Drag it until the message changes. That gap between "looks fine" and "is missing results" is invisible unless you go measure it on purpose. Most teams never do, which is why a lot of vector search in production is subtly broken and nobody can put a number on how broken.

(Those numbers are illustrative. The real way to get them: run your query set through an exact scan to get the true neighbors, run the same set through the index, and diff the two. That's recall, and it needs no human labels. We build exactly that harness in Lesson 7.)

So here's the honest version tutorials skip: pgvector is not magic, and there is a point where a naive setup is wrong. The good news is that point is not "go buy a vector database." It's "go understand the tradeoffs." Postgres handles tens of millions of vectors comfortably once you know which knobs to turn, and you keep your joins, your filters, your transactions, and one system to operate at 2am instead of two. (The community decision tree keeps converging on the same line: pgvector until you have a specific reason not to.)

When Postgres is enough, and when it isn't

I'll steelman the other side, because the honest answer has an edge.

For a real slice of teams, a dedicated vector database is worth it. Hundreds of millions of vectors, a hard sub-10ms budget, relentless write-and-reindex churn: that's a real workload and a purpose-built engine earns its keep there.

But that's not most teams reaching for one. Most are running Postgres already, haven't tuned it at all, and are about to bolt on a second database to solve a problem the first one would handle fine. You don't need Pinecone to find out you needed an ef_search value. If your vectors belong next to relational data you already query, and your scale is millions to low tens of millions, the answer is the database you already operate. Fewer moving parts wins almost every time.

I've watched this play out enough times that the migration story is predictable: team picks a dedicated vector DB before they've measured anything, spends a quarter on integration, then quietly moves back to Postgres when the spec turns out to be 200k rows and a metadata filter the other system was bad at anyway. (One of the more honest takes I've seen on r/Rag was someone running 180k docs on a managed vector store and transitioning to pgvector because the dedicated store wasn't earning it.)

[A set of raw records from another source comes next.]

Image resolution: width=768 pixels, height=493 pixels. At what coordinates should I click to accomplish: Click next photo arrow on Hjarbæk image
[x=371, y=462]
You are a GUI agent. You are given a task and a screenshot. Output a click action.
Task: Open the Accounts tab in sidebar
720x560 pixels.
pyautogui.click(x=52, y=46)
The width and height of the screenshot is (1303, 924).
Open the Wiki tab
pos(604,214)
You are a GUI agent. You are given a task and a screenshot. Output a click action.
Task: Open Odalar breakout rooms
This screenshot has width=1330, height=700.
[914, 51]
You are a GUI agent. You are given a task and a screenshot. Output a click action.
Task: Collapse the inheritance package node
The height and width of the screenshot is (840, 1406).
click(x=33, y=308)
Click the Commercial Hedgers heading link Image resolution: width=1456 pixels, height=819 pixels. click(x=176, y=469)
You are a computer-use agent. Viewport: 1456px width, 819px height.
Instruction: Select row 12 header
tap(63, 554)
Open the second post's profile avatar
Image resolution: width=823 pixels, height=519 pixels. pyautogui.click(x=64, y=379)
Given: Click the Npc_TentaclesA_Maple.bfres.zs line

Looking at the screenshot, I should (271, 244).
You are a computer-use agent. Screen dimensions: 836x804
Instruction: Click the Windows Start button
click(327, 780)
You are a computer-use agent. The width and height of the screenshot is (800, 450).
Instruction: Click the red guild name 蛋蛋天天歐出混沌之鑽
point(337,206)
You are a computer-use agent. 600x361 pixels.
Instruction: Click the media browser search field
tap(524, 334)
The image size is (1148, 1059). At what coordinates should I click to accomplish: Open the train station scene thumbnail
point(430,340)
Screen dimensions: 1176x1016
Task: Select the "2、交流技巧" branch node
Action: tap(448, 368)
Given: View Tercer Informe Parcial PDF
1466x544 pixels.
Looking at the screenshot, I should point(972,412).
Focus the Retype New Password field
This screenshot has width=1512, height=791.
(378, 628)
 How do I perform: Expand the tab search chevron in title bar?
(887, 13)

And if you do outgrow vanilla pgvector before you outgrow Postgres, the next step isn't a different database. It's pgvectorscale, Timescale's companion extension that pushes the index out further on the same stack. We'll come back to it in Lesson 8.

What the rest of the course does

From here on, every lesson takes one of these stuck points and turns it into a decision you can make in your own codebase, against one continuous TypeScript project: a multimodal docs assistant that retrieves across text and screenshots.

1. Setup (Lesson 2). Voyage, Drizzle, and a Postgres you self-host and control down to the build flags.

2. Relevance (Lesson 3). Chunking real documents and debugging results that look plausible and are wrong.

3. Speed (Lessons 4 and 5). Choosing and building the index, then tuning Postgres and pgvector until recall and latency are both yours. This is the part almost nobody writes down.

4. Retrieval (Lesson 6). Hybrid search, reranking, and the RAG pattern done properly instead of done once. The shape of that pipeline exists as a post already; the lesson is where we make it good.

5. Evals (Lesson 7). Proving the system is good with a number, and catching the regression before your users do.

6. Operating it (Lesson 8). Zero-downtime re-embedding when the model changes, and watching the drift that quietly rots search over months.

You've got the model the rest of it stands on: embeddings are points, one multimodal model puts text and images in the same space, "nearest" depends on the metric, and an untuned index lies without ever raising its voice.

None of this requires a new vendor, a second datastore, or a dashboard you check at 2am. It's the database you already trust, doing one more thing well. That's the version of vector search I want more teams to have: boring, inspectable, and yours. Lesson 2 turns it on.